Various laboratory parameters were also compared among survivors and non-survivors. We found that in non-survivors, hemoglobin was low (7.3 ± 1.6), ESR was high (76.0 ± 24.8), platelet count was low (56 481 ± 28 438), RDW was high (19.7 ± 2.6), serum Na+ levels were low (135.7 ± 5.4) and total bilirubin was high (3.6 ± 1.1) compared to survivors. We found that hemoglobin, Na+, and bilirubin were highly significant indicating their role in severe sepsis, while no significant changes were shown with the MCV, MCH, MCHC, RBS, serum K+, SGOT, SGPT, ALP and albumin/globulin ratio. Critically ill patients with sepsis generally have high hemoglobin concentrations and are associated with a higher risk of death as Hbβ is increased in severe sepsis and may represent a novel marker of endothelial cell dysfunction. Although hemoglobin increased significantly, ESR has only little significance in severe sepsis.

There are certain limitations of the study. Since RDW is affected by many conditions, RDW without other inflammatory indicators such as C-reactive protein and gamma-glutamyl transferase may not provide exact information on the patient’s inflammatory status. In addition, the underlying diseases of the patient could alter the RDW levels.
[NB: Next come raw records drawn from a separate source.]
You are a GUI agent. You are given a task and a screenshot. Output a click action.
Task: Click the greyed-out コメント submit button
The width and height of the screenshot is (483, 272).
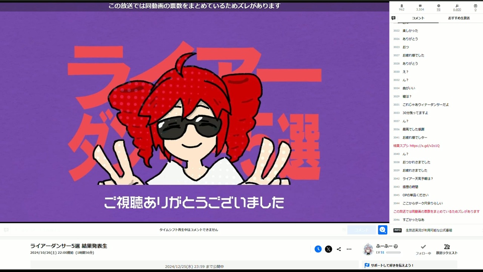pos(361,230)
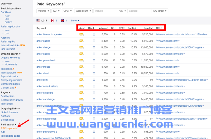Screen dimensions: 211x139
Task: Open PPC keywords in the sidebar
Action: [9, 128]
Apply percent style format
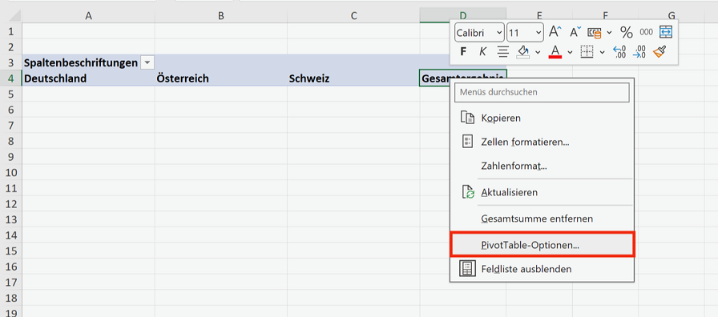The image size is (718, 317). point(626,32)
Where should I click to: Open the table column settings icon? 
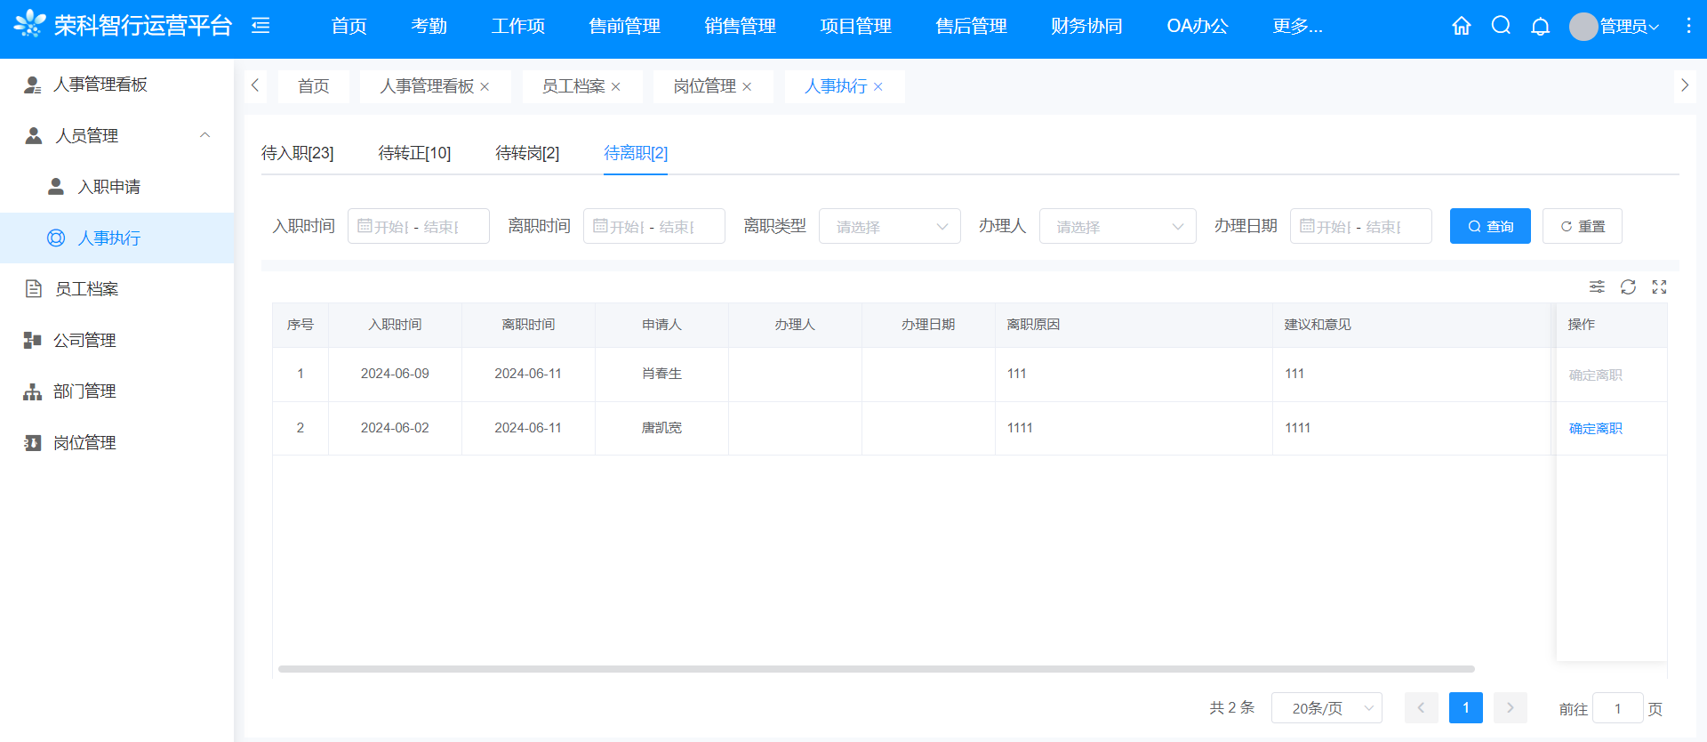(1597, 286)
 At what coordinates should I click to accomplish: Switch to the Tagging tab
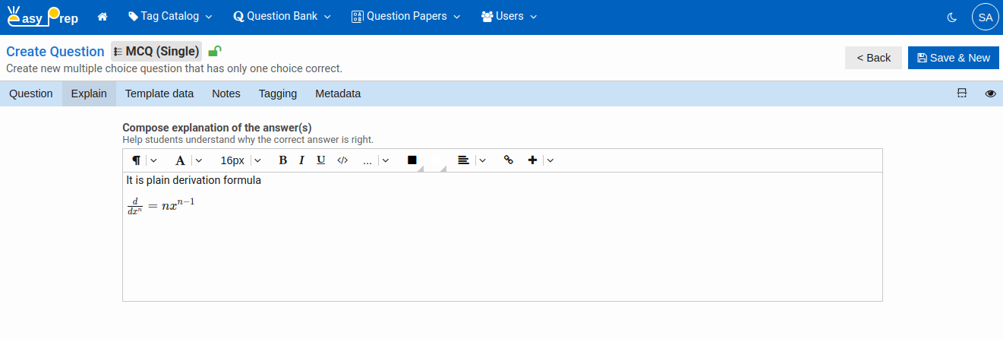pos(277,93)
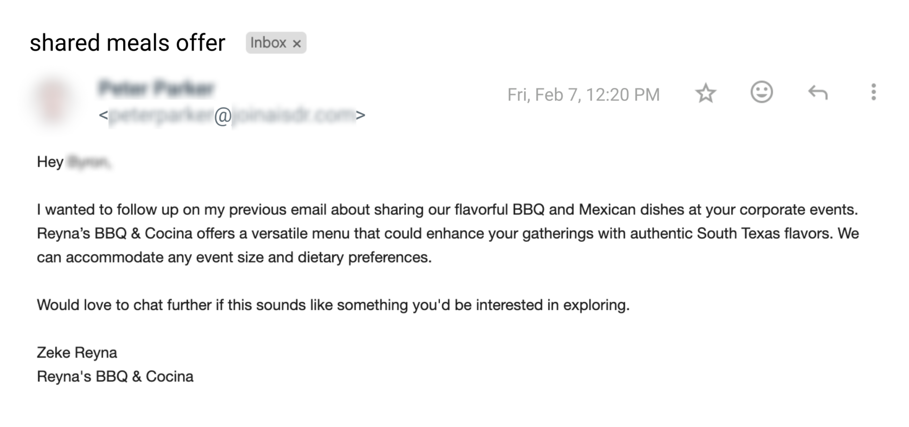Star this email message
The image size is (909, 427).
pyautogui.click(x=705, y=93)

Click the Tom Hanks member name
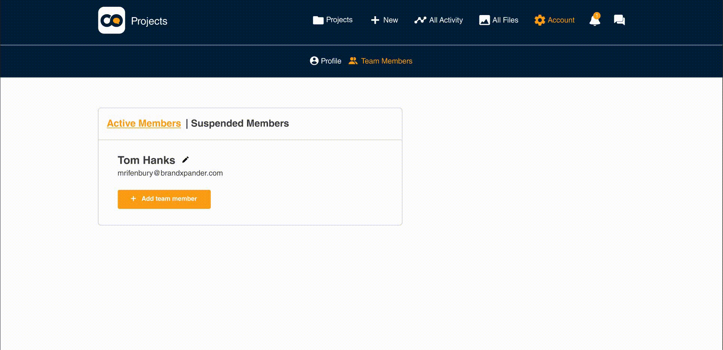click(146, 160)
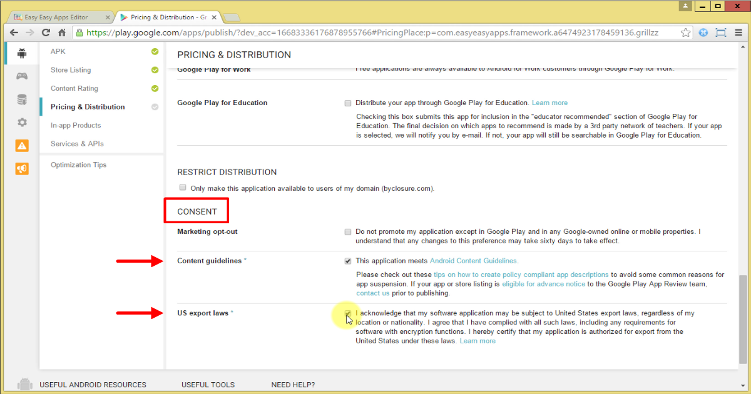Image resolution: width=751 pixels, height=394 pixels.
Task: Bookmark this page using the star icon
Action: pyautogui.click(x=685, y=32)

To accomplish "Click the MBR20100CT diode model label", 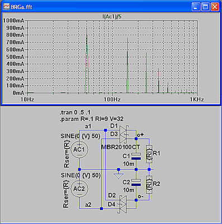I will [x=121, y=147].
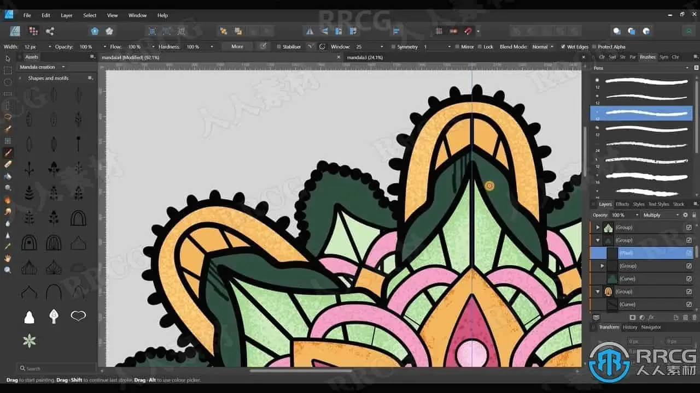Select the Hand view tool

[x=8, y=258]
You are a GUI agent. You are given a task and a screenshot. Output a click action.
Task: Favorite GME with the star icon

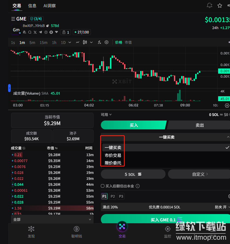[x=220, y=6]
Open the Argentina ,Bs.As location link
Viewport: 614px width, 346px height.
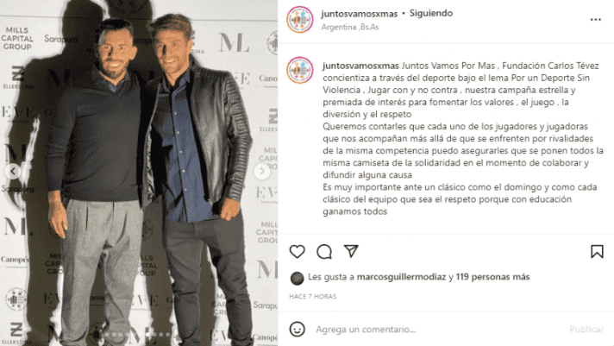coord(350,27)
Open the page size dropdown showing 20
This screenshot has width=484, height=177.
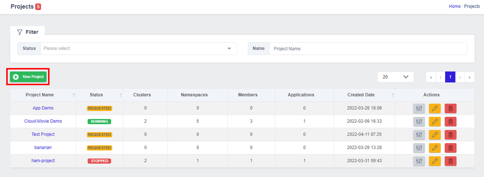coord(396,77)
This was a prospective observational study in a single institution in a short period with a smaller sample size, and a single baseline RDW was observed compared to serial changes in RDW over the period of illness. For validation of the results, the sample size should be large. The time elapsed between blood sampling and measurement of RDW may significantly affect RDW levels, however, in the present study all RDW measurements were performed within 4 hours of blood collection. All these necessitate further clinical research for future prospective multicenter and randomized trials to evaluate prognostic role of this simple marker with reducing most of the possible biases.

In conclusion, our data raise the promising role of RDW measurement as an easily available, simple, robust, and inexpensive potential marker in the emergency for early prediction of the severity and outcome of sepsis patients in resource-strained settings where tertiary care facilities such as arterial blood measurement are not available. There was a good correlation of the SOFA score with the RDW in predicting the outcome. Larger studies are essential before extrapolating these data.